1. Key Elements of the MFDS Safety Guidelines for Mobile Medical Applications

On December 31, 2013, the Ministry of Food and Drug Safety (“MFDS”) issued the “Safety Guidelines for Mobile Medical Applications” (“Guidelines”) which will apply to mobile medical applications intended for medical purposes such as diagnosis or treatment of diseases. The key elements of the Guidelines are as follows.

  1. Scope of Mobile Medical Apps Subject to Regulation as Medical Devices

The intended use of a mobile medical app determines whether it meets the definition of a medical device under Article 2 of the Medical Devices Act (“MDA”). Under Article 3 of the MDA, the classification of a mobile medical app is determined by its intended use and the degree of its potential risk to human health. In the Guidelines, the MFDS clarifies that the following mobile medical apps are considered medical devices: (a) mobile apps that remotely control medical devices; (b) mobile apps that display, store or analyze medical device data; (c) mobile apps that transform the mobile platform into a medical device by using a sensor or electrode attached to the mobile platform; (d) mobile apps that transform the mobile platform into a medical device by using a sensor within the mobile platform itself; and (e) mobile apps that perform patient-specific analysis and provide patient-specific diagnosis or treatment recommendations. Examples of those mobile apps are identified in the Guidelines.

  1. Approval/Notification and Quality Requirements

Under Article 6(2) of the MDA, an approval from (or notification to) the MFDS will be required for a mobile medical app that constitutes a medical device. In the approval/notification process, a mobile medical app may be either examined together with another medical device as an accessory to the medical device or examined separately as a separate medical device, depending on its intended use. Moreover, as a mobile platform to run a mobile medical app is an electric appliance, it needs to meet the safety requirements under “Common Criteria and Standards for the Electrical and Mechanical Safety of Medical Devices” (MFDS Notification No.2013-182) and “Common Criteria and Standards for Electromagnetic Safety of Medical Devices” (MFDS Notification No.2013-168). Furthermore, a mobile medical app is software, and as such, it needs to meet the performance requirements under the “Guidelines for Software Validation.” On the other hand, as a mobile medical app inevitably involves collecting, storing and processing personal information, it also needs to meet the requirements to protect the security of personal information under the “Guidelines of Approval and Examination of U-Health Care Medical Devices.”

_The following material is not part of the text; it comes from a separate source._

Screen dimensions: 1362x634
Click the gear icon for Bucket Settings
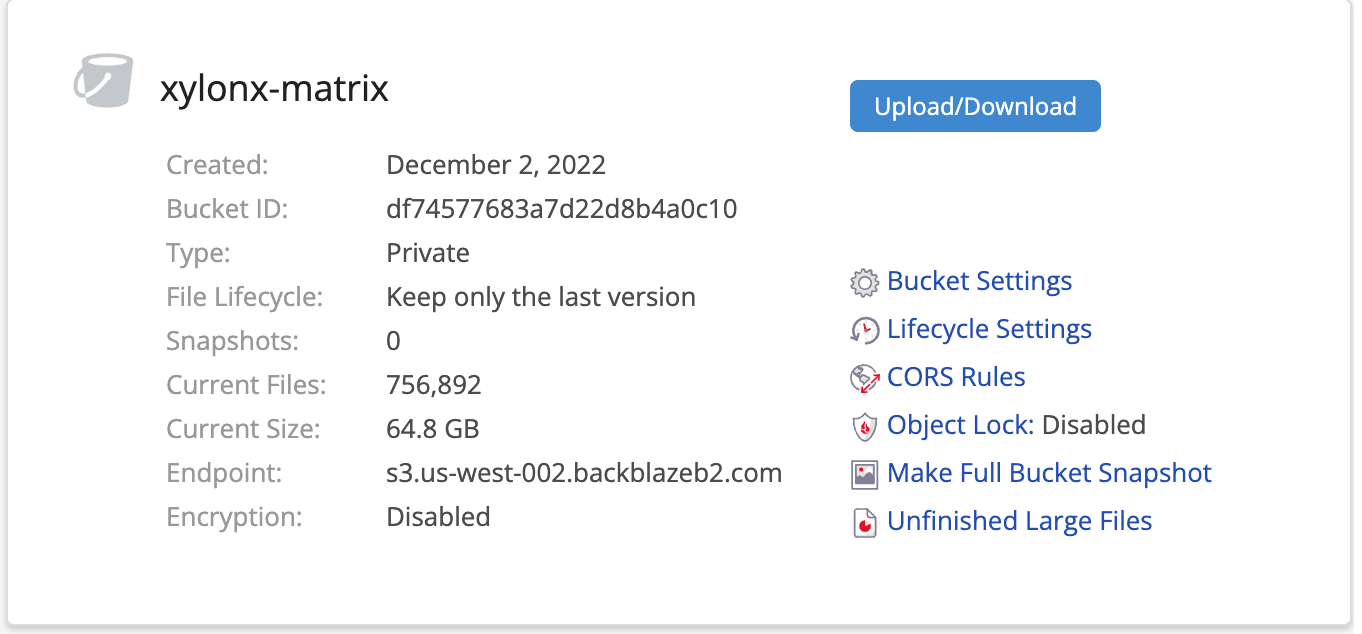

  1. Implications of the Guidelines

Even before issuing the Guidelines, the MFDS regulated mobile apps as medical devices if the mobile apps constituted medical devices. However, with the spread of mobile devices and rapid pace of innovation in mobile apps, the MFDS issued the Guidelines which is similar to the “Mobile Medical Applications Guidelines for Industry and Food and Drug Administration Staff” published by the U.S. Food and Drug Administration on September 25, 2013 in recognition of the necessity to regulate mobile apps that constitute medical devices in distinction from mobile apps that are not considered medical device. Examples of mobile medical apps identified in the Guidelines can be used as indicators in determining whether a mobile medical app will be considered a medical device. Meanwhile, under Article 35(1)(ii) of the MDA and Table 7 of Article 35 of the Enforcement Rule of the MDA, if a medical device manufacturer manufactures a medical device without approval/notification, the manufacturer will be subject to administrative measures such as revocation of manufacturing license. In addition, the registration and distribution of a mobile app which is considered a medical device may be suspended under Article 44-7 of the Act on Promotion of Information and Communication Network Utilization and Information Protection. Therefore, mobile medical app manufacturers would need to carefully examine whether their mobile medical apps will be considered medical devices, and how to manage them, from early in the manufacturing process.